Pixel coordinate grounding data
========

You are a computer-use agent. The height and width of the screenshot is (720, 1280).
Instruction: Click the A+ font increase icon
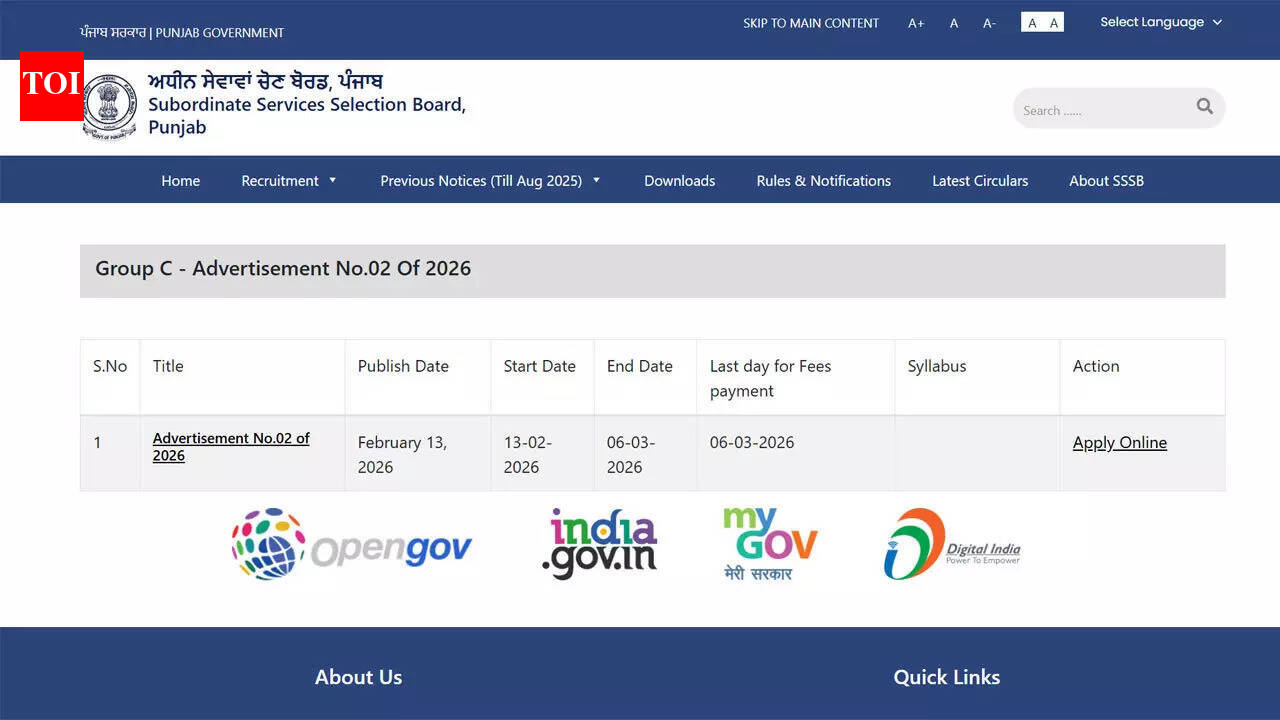point(916,23)
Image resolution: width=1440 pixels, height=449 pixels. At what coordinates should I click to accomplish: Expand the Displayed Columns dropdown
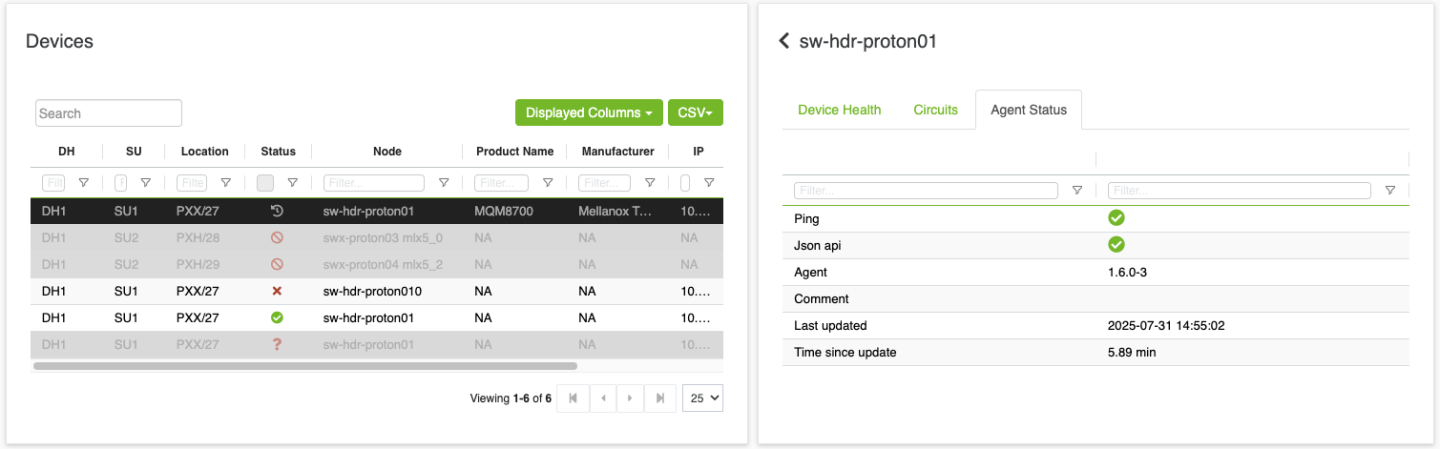(589, 113)
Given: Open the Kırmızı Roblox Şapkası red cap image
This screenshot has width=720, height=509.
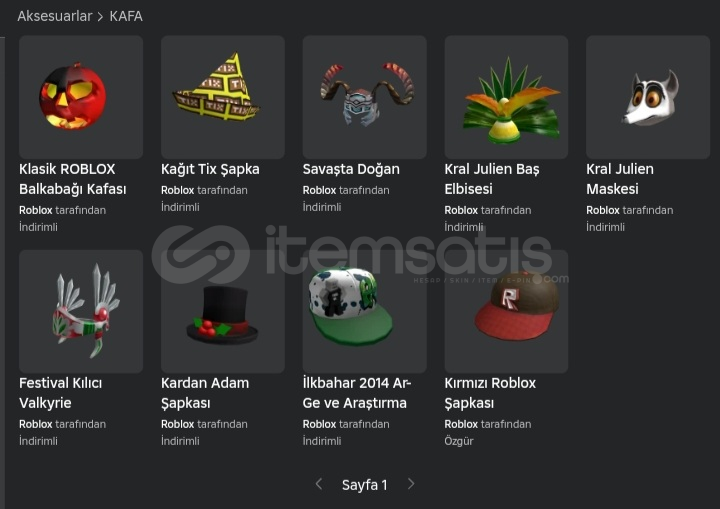Looking at the screenshot, I should click(x=506, y=311).
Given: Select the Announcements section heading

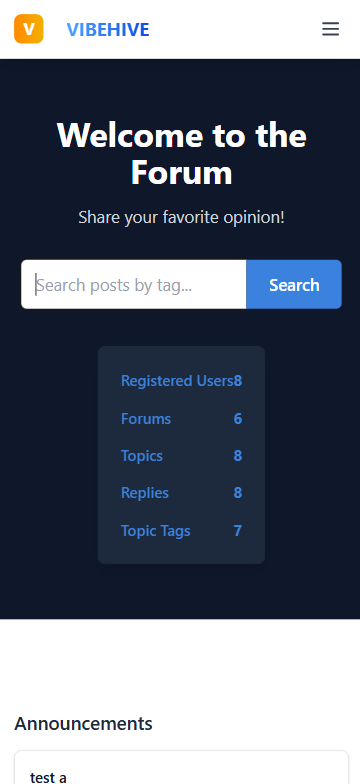Looking at the screenshot, I should point(84,724).
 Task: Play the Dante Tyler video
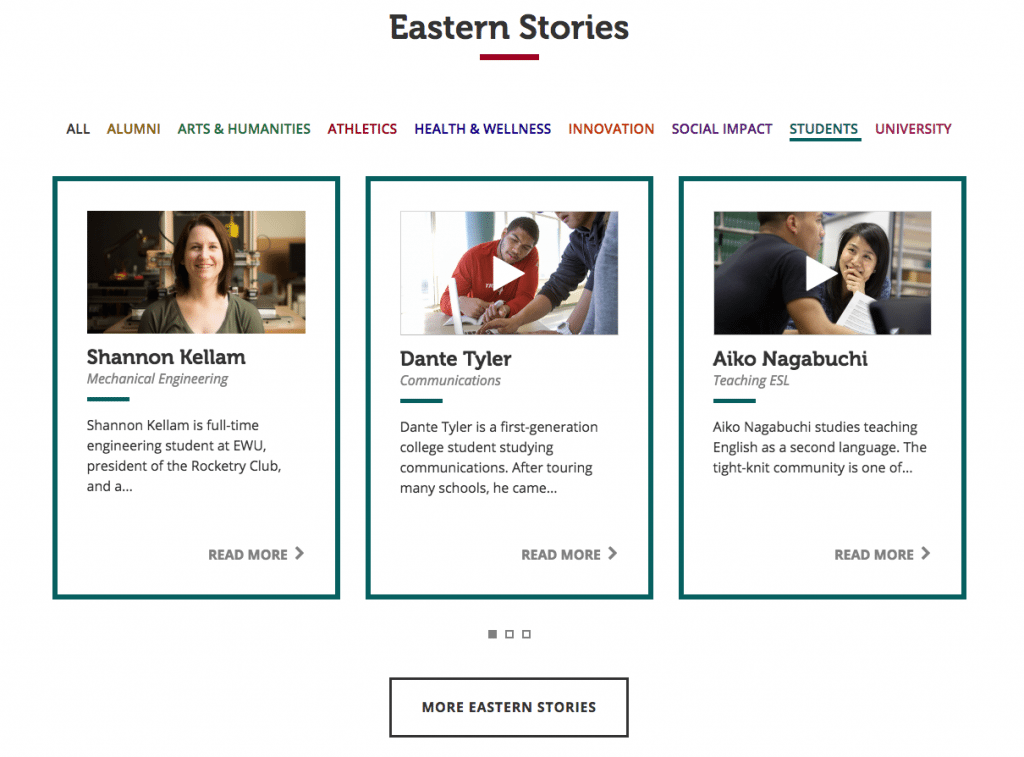coord(508,273)
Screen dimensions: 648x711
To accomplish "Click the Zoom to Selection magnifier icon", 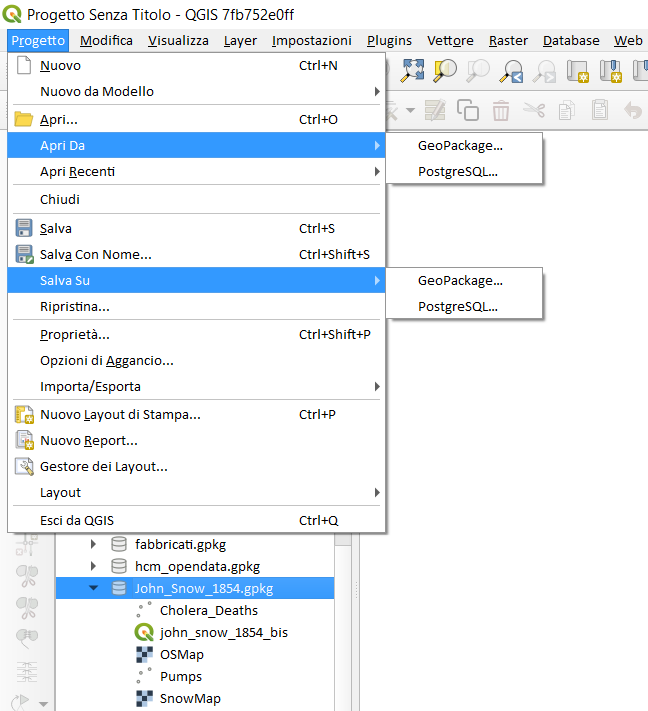I will pos(445,71).
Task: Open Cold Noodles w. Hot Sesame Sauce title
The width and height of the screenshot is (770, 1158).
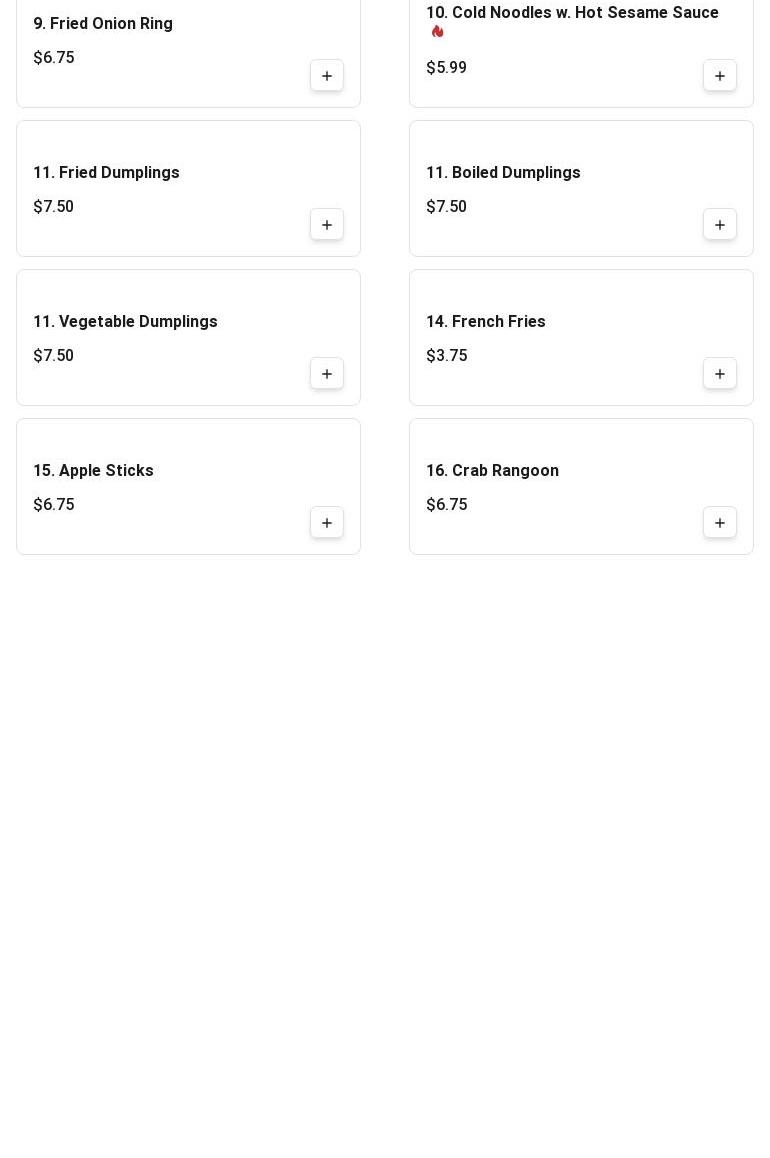Action: coord(572,13)
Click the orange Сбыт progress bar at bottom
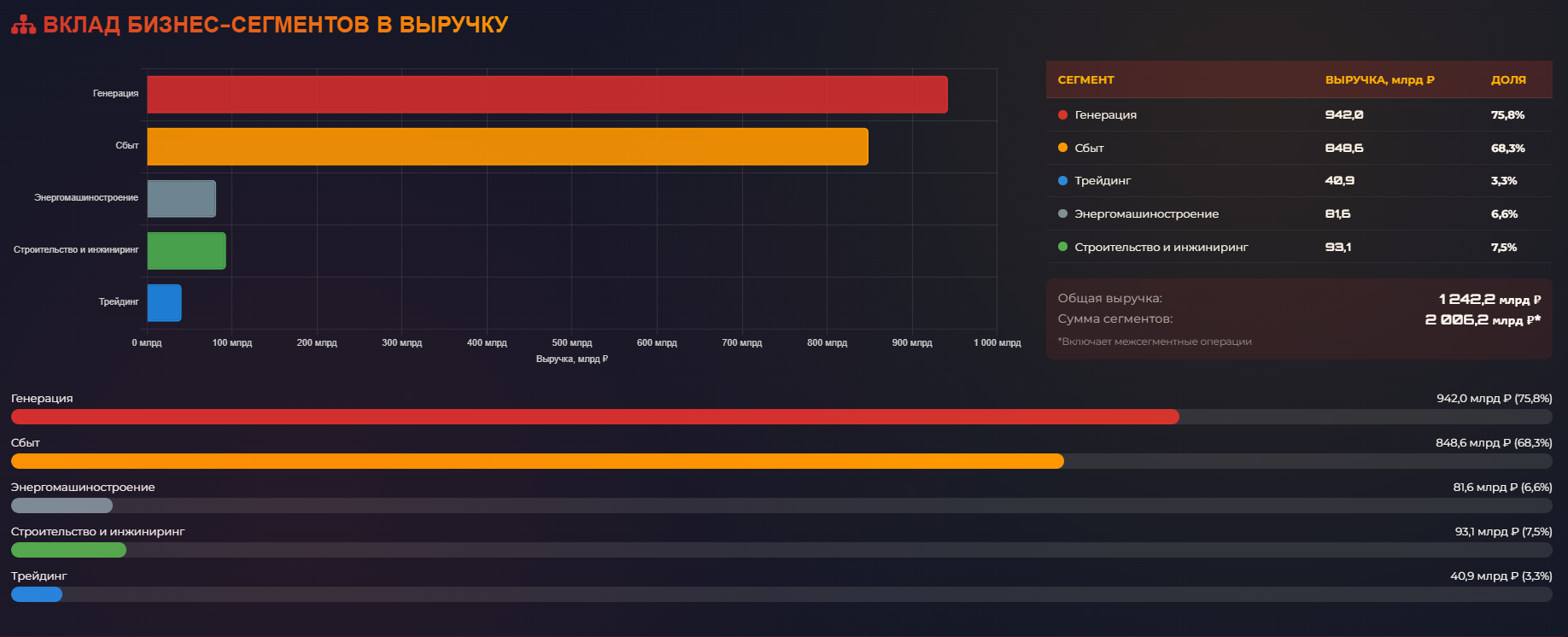Image resolution: width=1568 pixels, height=637 pixels. click(x=537, y=461)
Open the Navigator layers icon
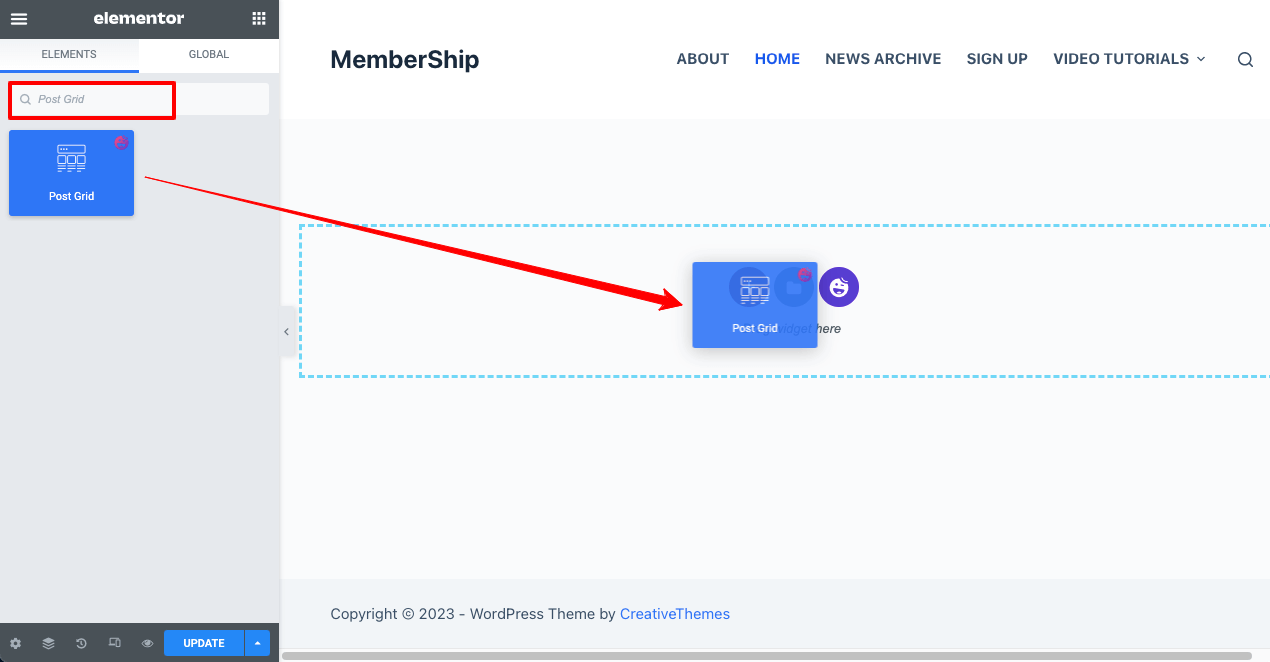The image size is (1270, 662). (48, 644)
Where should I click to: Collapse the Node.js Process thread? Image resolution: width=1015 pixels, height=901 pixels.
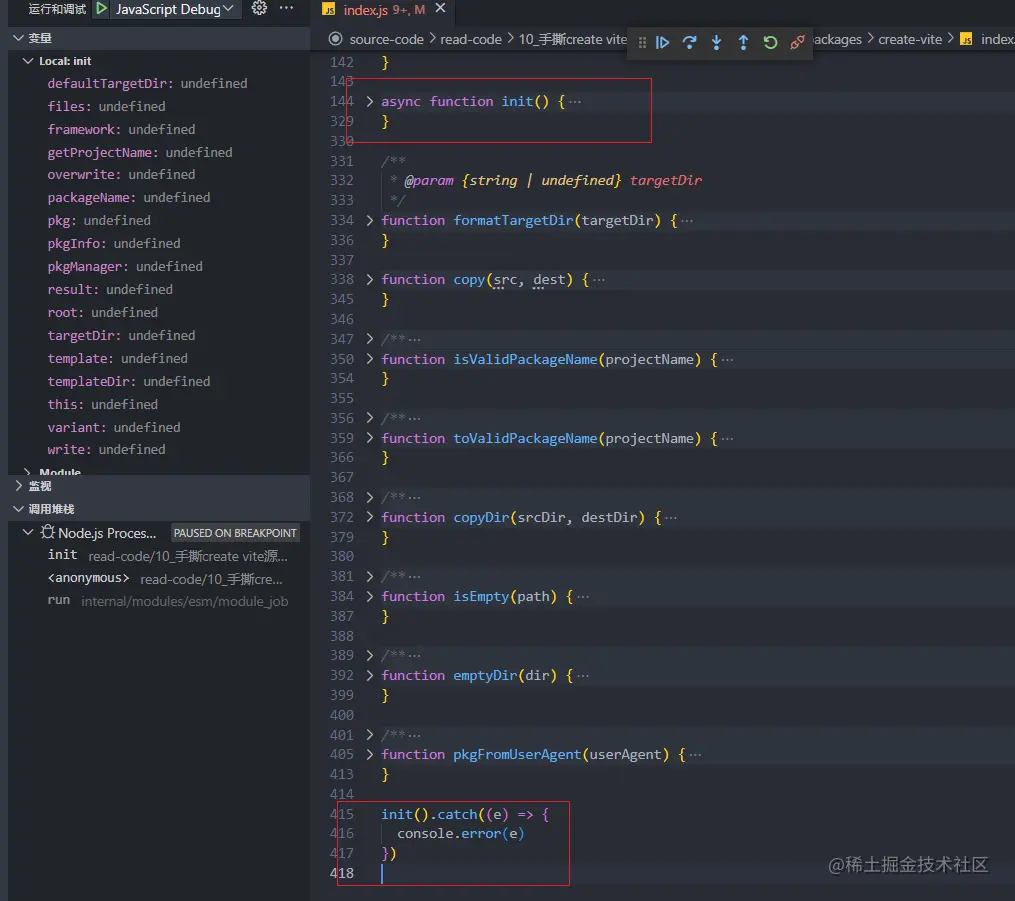(x=28, y=533)
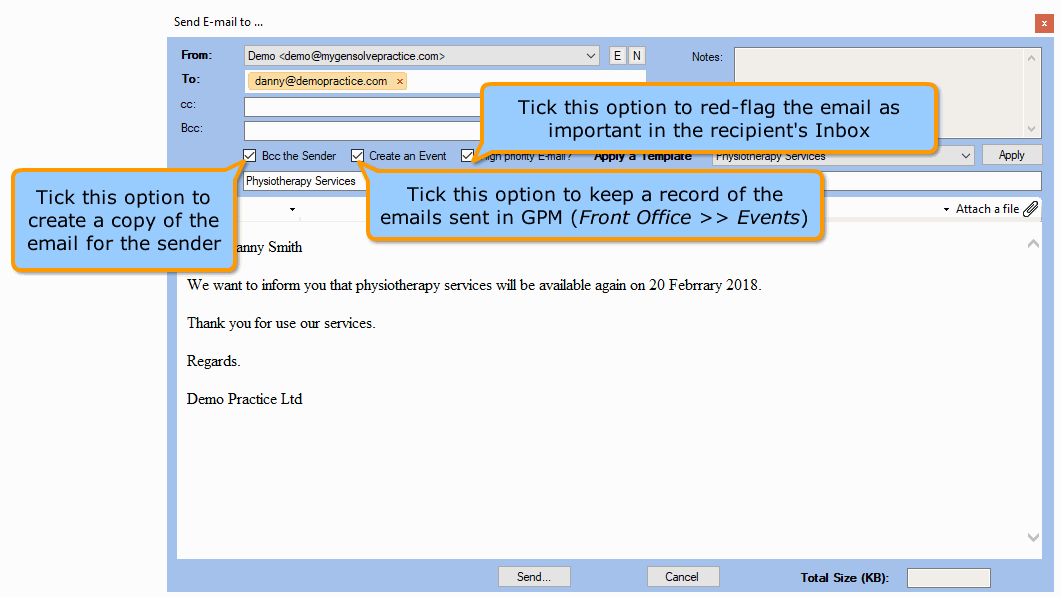Remove danny@demopractice.com recipient with x

(x=400, y=81)
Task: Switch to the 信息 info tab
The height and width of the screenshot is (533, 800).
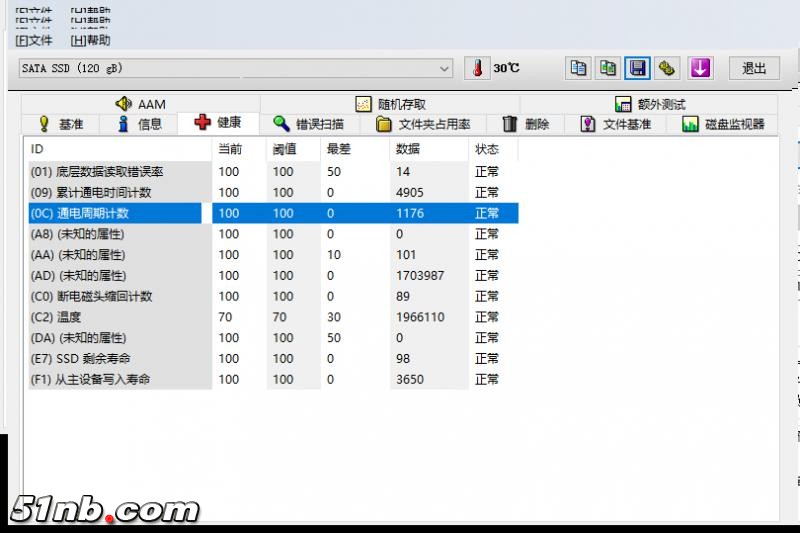Action: point(139,124)
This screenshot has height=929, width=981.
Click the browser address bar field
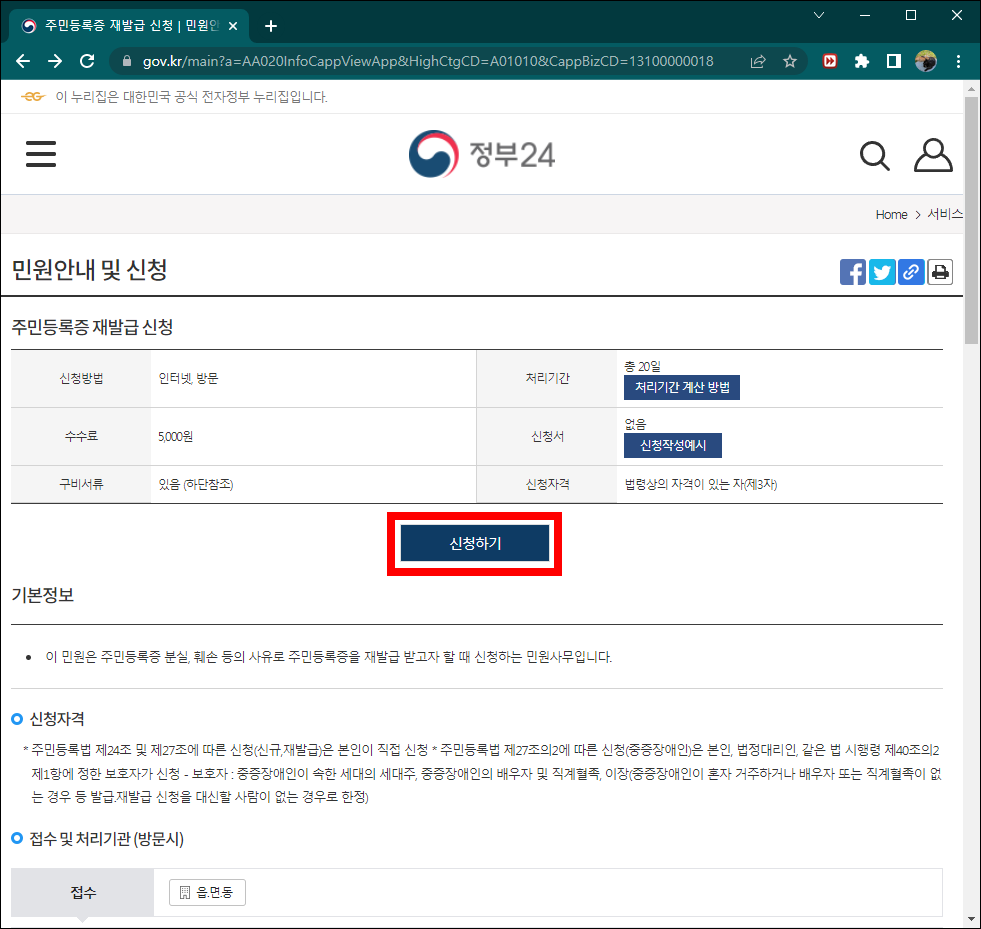click(400, 60)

========

Please copy the data above word for word, but only from the line that contains "This screenshot has height=929, width=981." through the final line, both included, and without the pictures.

This screenshot has height=929, width=981.
Click the browser address bar field
click(400, 60)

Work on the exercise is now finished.